On June 4, 1861, the site of the Hudson’s Bay Fort Victoria and adjoining lots were scheduled to be sold by auction.
At the eleventh hour, the citizens of Victoria rallied when they discovered that the Hudson Bay Company was planning to sell over 3,000 acres of land including the fort site, property at Beacon Hill, and much of the town site.
Just days before the auction was to take place, a court injunction was filed.
“The sale of the property of the Hudson Bay Company Fort Site and adjoining lots is postponed! until further notice” read an announcement from the auctioneer.
A few weeks later, on June 19, 1861, Judge Cameron (brother-in-law of Governor James Douglas) decided that the injunction to prevent the HBC from selling the land was not valid and should not have been granted. His reason was the land was in litigation before the Privy Council and the court should not interfere.
“So far as the sale of the waterfront is concerned, the injunction is refused till interrogatories are answered by the Company as to the parties to whom they sold the lots.”
As the land was assessed at $500,000, citizens requested the elected officials hand over the funds of any such sale to the Colony:
“Their constituents may struggle along under the heavy taxes laid upon them; and every year to come many find their taxes increased to a point barely endurable…enough funds could be had from the settlement of the Hudson Bay Company affairs to exempt the colony from taxes for the next five years.”
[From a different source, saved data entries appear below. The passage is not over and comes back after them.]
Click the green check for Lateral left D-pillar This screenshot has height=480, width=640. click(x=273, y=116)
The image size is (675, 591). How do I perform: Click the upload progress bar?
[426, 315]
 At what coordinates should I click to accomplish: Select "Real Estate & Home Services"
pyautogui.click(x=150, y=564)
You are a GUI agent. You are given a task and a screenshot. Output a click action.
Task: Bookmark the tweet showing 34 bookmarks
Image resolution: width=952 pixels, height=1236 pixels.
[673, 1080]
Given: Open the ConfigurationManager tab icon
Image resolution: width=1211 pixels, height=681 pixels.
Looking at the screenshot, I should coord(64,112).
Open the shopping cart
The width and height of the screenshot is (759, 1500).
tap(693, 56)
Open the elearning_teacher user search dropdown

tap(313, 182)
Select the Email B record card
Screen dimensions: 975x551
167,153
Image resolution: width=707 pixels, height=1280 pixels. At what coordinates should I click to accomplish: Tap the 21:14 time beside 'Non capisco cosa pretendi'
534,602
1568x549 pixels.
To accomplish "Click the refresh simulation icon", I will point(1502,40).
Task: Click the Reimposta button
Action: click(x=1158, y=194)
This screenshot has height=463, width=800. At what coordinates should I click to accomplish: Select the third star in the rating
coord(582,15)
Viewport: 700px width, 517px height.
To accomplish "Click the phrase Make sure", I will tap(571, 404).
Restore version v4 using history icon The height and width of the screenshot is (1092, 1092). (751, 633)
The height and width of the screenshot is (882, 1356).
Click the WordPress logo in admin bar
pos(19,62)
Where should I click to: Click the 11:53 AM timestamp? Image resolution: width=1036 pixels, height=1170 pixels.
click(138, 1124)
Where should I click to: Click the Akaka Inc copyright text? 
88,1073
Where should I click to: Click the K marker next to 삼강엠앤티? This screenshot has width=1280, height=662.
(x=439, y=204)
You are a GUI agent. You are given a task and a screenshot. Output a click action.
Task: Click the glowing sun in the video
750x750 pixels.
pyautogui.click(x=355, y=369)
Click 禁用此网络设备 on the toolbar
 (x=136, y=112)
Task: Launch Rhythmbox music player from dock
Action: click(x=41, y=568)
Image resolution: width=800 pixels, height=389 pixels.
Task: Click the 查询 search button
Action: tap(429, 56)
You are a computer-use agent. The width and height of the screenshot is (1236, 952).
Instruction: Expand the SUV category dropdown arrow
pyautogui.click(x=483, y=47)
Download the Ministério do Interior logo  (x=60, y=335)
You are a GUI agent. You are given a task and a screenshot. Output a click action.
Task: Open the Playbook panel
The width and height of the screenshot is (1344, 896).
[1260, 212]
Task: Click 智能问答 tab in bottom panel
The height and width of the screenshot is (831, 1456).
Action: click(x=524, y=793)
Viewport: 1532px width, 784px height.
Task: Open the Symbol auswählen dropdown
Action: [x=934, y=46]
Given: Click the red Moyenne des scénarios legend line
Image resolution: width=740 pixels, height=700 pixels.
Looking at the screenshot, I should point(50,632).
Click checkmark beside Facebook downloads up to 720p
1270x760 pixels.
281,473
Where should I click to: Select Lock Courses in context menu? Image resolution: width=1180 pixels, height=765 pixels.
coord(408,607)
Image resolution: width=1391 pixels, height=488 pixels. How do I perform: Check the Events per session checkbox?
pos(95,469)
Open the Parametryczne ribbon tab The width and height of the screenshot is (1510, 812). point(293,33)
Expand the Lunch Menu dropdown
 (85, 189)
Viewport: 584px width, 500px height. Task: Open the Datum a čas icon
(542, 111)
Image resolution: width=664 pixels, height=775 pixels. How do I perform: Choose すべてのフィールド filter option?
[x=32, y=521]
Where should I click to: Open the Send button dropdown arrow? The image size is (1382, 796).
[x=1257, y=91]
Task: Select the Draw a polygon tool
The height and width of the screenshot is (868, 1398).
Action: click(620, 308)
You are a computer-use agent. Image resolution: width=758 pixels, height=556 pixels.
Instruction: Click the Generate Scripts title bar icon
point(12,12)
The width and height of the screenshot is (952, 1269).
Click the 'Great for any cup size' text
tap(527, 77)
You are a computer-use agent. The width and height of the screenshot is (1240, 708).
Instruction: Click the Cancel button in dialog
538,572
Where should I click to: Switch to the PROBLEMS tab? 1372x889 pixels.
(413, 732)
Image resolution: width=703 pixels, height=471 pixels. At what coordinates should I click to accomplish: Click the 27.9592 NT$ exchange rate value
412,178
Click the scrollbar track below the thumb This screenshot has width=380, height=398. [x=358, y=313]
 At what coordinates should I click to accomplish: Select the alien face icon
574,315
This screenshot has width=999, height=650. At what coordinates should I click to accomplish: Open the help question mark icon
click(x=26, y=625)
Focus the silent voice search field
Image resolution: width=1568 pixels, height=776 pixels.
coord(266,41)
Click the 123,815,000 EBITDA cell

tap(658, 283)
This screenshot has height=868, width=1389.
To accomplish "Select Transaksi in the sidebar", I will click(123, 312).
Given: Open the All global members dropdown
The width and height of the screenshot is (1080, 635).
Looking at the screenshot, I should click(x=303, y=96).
As the debate wore on, more fingers were pointed at the elected officials and the influence of the Hudson Bay Company over the town’s affairs. The Company was accused of previously selling a public square and pocketing the profit.
At the close of 1861, the issue showed no signs of abating. If anything, the citizens were becoming increasingly riled up by newspaper accounts of election fraud and the ‘plundering of the Treasury’.